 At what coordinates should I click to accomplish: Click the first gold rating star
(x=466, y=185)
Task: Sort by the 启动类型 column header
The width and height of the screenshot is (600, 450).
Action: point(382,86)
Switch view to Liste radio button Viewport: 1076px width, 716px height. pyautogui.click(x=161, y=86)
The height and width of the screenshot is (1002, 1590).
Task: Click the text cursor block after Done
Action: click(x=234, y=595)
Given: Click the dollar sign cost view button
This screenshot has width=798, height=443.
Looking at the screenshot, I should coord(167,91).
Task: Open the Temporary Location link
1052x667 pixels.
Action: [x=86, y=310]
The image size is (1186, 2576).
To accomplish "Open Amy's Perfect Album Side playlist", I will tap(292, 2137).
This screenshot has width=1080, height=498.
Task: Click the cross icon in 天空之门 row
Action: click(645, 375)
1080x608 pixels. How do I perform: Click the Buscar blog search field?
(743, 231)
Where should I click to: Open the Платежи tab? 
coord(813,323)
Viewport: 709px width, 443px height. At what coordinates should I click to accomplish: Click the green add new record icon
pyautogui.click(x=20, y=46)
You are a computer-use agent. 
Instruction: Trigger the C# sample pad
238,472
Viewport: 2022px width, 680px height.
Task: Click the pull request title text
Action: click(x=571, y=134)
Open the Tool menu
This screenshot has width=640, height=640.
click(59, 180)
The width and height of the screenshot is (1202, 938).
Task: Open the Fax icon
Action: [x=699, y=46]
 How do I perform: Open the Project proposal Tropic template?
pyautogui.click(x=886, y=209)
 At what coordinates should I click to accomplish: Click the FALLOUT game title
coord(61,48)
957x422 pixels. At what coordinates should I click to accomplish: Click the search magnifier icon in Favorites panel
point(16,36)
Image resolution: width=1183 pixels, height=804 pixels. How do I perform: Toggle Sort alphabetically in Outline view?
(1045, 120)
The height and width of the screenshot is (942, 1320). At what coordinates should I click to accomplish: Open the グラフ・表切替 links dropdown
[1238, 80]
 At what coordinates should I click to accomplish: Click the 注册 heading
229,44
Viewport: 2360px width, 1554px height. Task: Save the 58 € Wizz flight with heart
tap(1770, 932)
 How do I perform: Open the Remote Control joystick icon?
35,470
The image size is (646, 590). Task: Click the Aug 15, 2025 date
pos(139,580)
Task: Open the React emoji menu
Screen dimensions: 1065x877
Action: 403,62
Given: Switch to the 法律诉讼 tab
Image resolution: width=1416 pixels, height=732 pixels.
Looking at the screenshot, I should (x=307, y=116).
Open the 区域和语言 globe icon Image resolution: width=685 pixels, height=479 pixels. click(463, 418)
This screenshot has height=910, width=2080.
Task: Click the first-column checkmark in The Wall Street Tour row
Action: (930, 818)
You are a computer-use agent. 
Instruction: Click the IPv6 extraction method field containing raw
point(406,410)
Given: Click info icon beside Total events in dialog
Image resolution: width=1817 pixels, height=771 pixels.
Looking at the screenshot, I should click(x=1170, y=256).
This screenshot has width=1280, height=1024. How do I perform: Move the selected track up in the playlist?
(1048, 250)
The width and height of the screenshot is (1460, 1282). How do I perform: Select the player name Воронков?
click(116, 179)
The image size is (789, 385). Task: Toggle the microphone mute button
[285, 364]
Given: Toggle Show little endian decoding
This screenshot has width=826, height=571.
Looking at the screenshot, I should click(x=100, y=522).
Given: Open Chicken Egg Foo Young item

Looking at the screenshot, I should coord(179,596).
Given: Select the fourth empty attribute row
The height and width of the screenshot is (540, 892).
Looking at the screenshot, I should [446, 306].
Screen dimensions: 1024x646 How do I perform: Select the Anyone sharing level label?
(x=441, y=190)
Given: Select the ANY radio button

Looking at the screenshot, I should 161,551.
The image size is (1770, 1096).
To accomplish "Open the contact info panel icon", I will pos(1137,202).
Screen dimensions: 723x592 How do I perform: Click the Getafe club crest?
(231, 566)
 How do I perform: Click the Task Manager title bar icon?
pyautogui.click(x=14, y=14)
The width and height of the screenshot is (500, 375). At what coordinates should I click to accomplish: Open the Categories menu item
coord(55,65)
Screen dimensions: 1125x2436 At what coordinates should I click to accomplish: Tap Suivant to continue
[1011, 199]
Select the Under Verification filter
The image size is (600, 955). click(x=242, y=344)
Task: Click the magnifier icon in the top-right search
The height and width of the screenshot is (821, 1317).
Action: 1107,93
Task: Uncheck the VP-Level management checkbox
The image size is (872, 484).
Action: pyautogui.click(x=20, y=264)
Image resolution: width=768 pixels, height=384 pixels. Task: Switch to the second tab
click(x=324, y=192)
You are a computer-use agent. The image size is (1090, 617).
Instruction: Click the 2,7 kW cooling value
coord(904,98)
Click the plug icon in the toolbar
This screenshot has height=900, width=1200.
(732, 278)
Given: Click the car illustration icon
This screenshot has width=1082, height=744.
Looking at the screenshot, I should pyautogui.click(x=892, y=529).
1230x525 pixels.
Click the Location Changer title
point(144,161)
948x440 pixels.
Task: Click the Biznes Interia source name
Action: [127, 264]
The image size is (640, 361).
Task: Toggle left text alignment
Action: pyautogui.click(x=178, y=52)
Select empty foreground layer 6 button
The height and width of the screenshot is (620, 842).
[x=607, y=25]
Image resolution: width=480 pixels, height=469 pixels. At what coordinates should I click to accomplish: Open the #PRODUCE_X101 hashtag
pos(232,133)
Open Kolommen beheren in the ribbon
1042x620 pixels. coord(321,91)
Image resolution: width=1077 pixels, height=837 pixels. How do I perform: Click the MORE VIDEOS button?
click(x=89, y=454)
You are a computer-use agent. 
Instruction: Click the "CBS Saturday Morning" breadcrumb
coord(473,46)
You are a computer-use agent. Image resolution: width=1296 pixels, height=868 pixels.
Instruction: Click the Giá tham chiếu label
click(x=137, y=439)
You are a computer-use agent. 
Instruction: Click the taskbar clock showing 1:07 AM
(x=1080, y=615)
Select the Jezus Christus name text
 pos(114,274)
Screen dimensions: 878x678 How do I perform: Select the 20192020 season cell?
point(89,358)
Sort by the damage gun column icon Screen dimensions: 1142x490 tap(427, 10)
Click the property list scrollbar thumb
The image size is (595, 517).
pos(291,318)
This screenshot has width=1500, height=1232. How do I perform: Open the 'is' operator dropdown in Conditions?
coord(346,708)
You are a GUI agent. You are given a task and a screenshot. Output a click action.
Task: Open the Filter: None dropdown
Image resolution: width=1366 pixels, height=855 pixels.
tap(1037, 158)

= Work required =
Starting at the line where "Open Kolommen beheren in the ribbon" appears, write out every line exactly as it stands until the listing ends, and add nothing.

= Answer to the problem =
Open Kolommen beheren in the ribbon
1042x620 pixels. coord(321,91)
Image resolution: width=1077 pixels, height=837 pixels. How do I perform: Click the MORE VIDEOS button?
click(x=89, y=454)
You are a computer-use agent. 
Instruction: Click the "CBS Saturday Morning" breadcrumb
coord(473,46)
You are a computer-use agent. Image resolution: width=1296 pixels, height=868 pixels.
Instruction: Click the Giá tham chiếu label
click(x=137, y=439)
You are a computer-use agent. 
Instruction: Click the taskbar clock showing 1:07 AM
(x=1080, y=615)
Select the Jezus Christus name text
 pos(114,274)
Screen dimensions: 878x678 How do I perform: Select the 20192020 season cell?
point(89,358)
Sort by the damage gun column icon Screen dimensions: 1142x490 tap(427, 10)
Click the property list scrollbar thumb
The image size is (595, 517).
pos(291,318)
This screenshot has width=1500, height=1232. How do I perform: Open the 'is' operator dropdown in Conditions?
coord(346,708)
You are a GUI agent. You are given a task and a screenshot. Output a click action.
Task: Open the Filter: None dropdown
Image resolution: width=1366 pixels, height=855 pixels.
tap(1037, 158)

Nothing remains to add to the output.